I'm experimenting with the rsync algorithm for btrfs deduplication. Every other deduplication tool I've seen works against whole files. I'm concerned about deduping chunks under 4k and about files with scattered extents.

Are there best practices for deduplication on btrfs?

^ permalink raw reply	[flat|nested] 2+ messages in thread

* Re: sub-file dedup
  2019-05-30  1:13 sub-file dedup Newbugreport
@ 2019-05-30 11:36 ` Austin S. Hemmelgarn
  0 siblings, 0 replies; 2+ messages in thread
From: Austin S. Hemmelgarn @ 2019-05-30 11:36 UTC (permalink / raw)
  To: Newbugreport, linux-btrfs

On 2019-05-29 21:13, Newbugreport wrote:
> I'm experimenting with the rsync algorithm for btrfs deduplication. Every other deduplication tool I've seen works against whole files.
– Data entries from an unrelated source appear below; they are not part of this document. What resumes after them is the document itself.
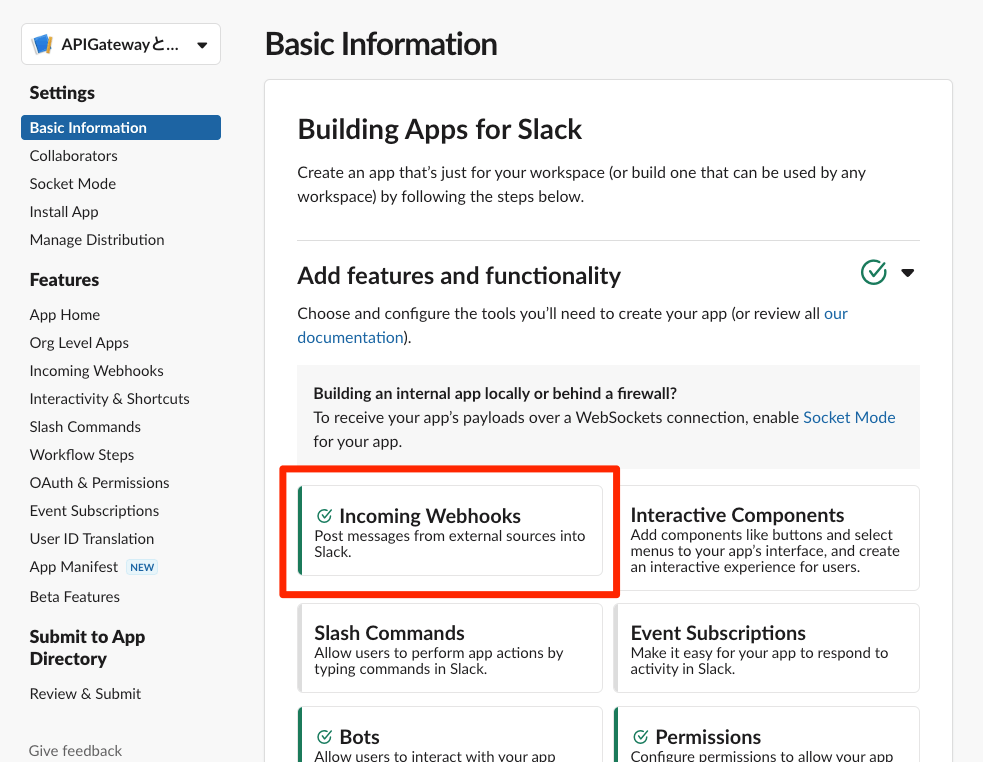Viewport: 983px width, 762px height.
Task: Click the NEW badge beside App Manifest
Action: click(142, 567)
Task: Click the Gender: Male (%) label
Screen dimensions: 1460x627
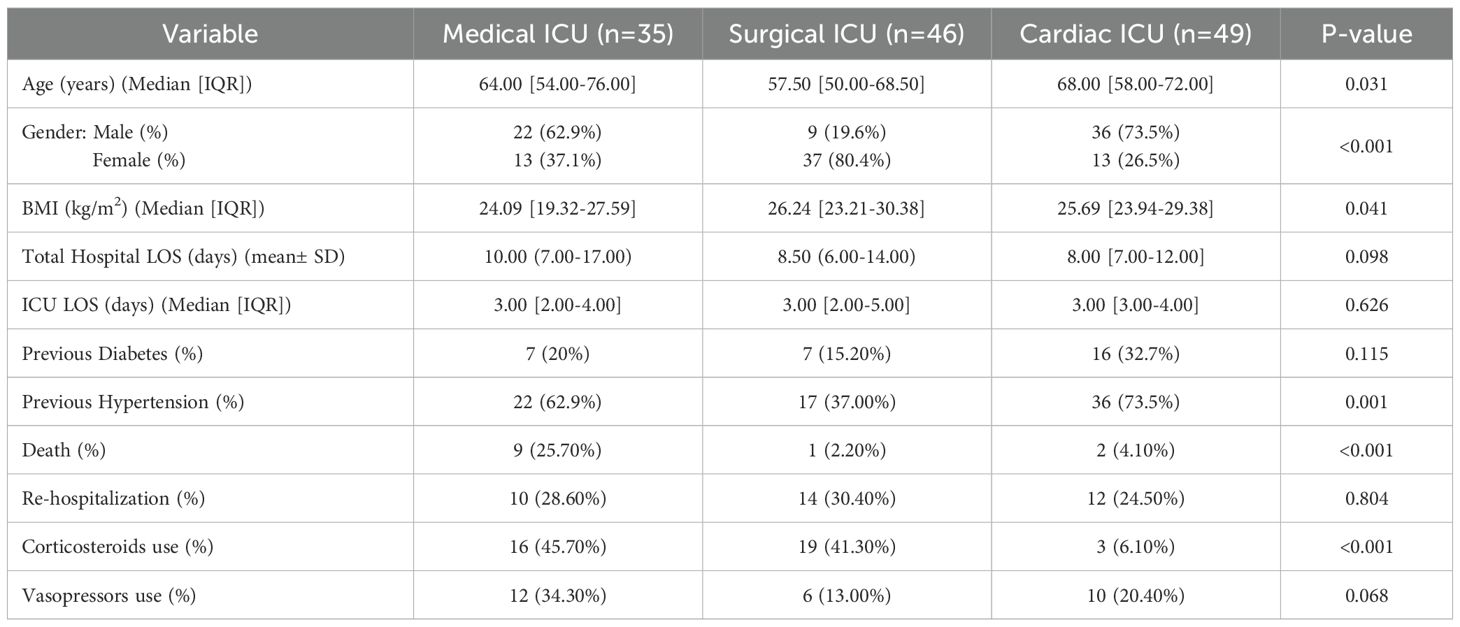Action: (x=102, y=133)
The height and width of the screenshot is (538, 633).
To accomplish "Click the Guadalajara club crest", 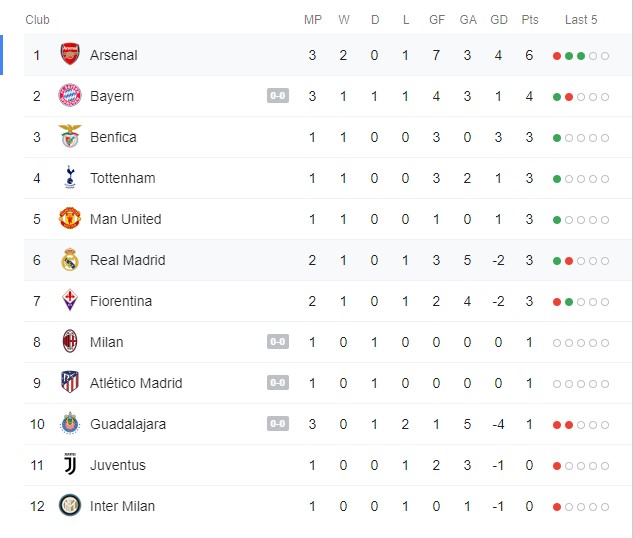I will pyautogui.click(x=70, y=423).
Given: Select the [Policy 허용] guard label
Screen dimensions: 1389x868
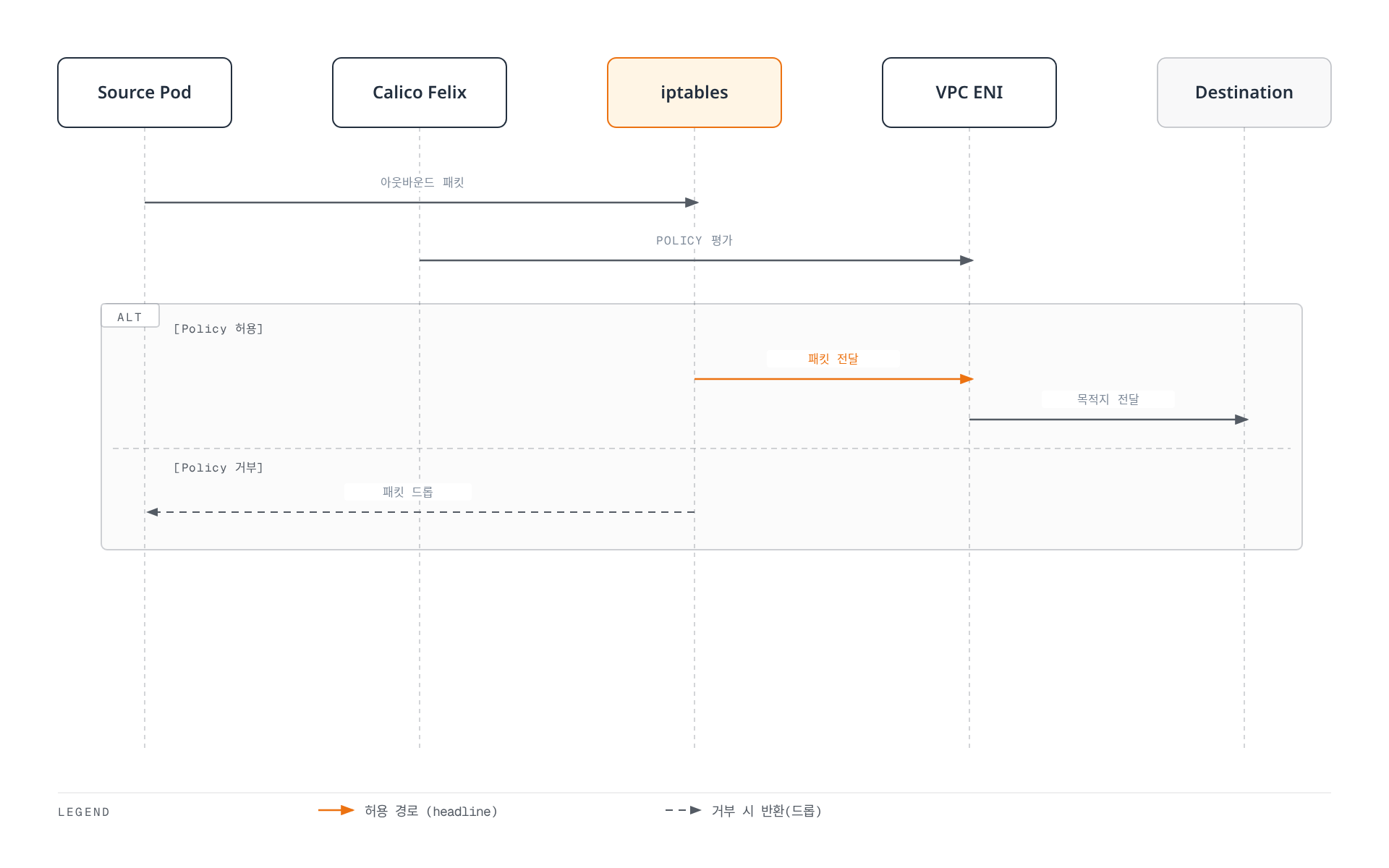Looking at the screenshot, I should pos(218,329).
I'm concerned about deduping chunks under 4k and about files with scattered extents.
AFAIK, regions smaller than the FS block size cannot be deduplicated, so 
you're limited to 4k in most cases, possibly larger on some systems.

Also, pretty much every tool I know of for deduplication on BTRFS 
operates not on whole files, but on blocks.  duperemove, for example, 
scans whole files at whatever chunk size you tell it to, figures out 
duplicated extents (that is, runs of sequential duplicate chunks), and 
then passes the resultant extents to the dedupe ioctl.  That approach 
even works to deduplicate data _within_ files.
> 
> Are there best practices for deduplication on btrfs?
> General thoughts:

* Minimize the number of calls you make to the actual dedupe ioctl as 
much as possible, it does a bytewise comparison of all the regions 
passed in, and has to freeze I/O to the files the regions are in until 
it's done, so it's both expensive in terms of time and processing power, 
and it can slow down the filesystem.  The clone ioctl can be used 
instead (and is far faster), but runs the risk of data loss if the files 
are in active use.

* Doing a custom script or tool for finding duplicate regions for your 
data that actually understands the structure of the data will almost 
always get you better deduplication results and run much faster than one 
of the generic tools.  For example, I've got a couple of directories on 
one of my systems where if two files have the same name and relative 
path under those directories, they _should_ be identical, so all I need 
to deduplicate that data is a simple path-matching tool that passes 
whole files to the dedupe ioctl.

* Deduplicating really small blocks within files is almost never worth 
it (which is part of why most dedupe tools default to operating on 
chunks of 128k or larger) because:
     - A single reflink for a 4k block actually takes up at least the 
same amount of space as just having the block there, and it might take 
up more depending on how the extents are split (if the existing 4k block 
is part of an extent, then it may not be freed when you replace it with 
the reflink).
     - Having huge numbers of reflinks can actually negatively impact 
filesystem performance.  Even ignoring the potential issues with stuff 
like qgroups, the fragmentation introduced by using lots of reflinks 
increases the overhead of reading files by a non-negligible amount (even 
on SSD's).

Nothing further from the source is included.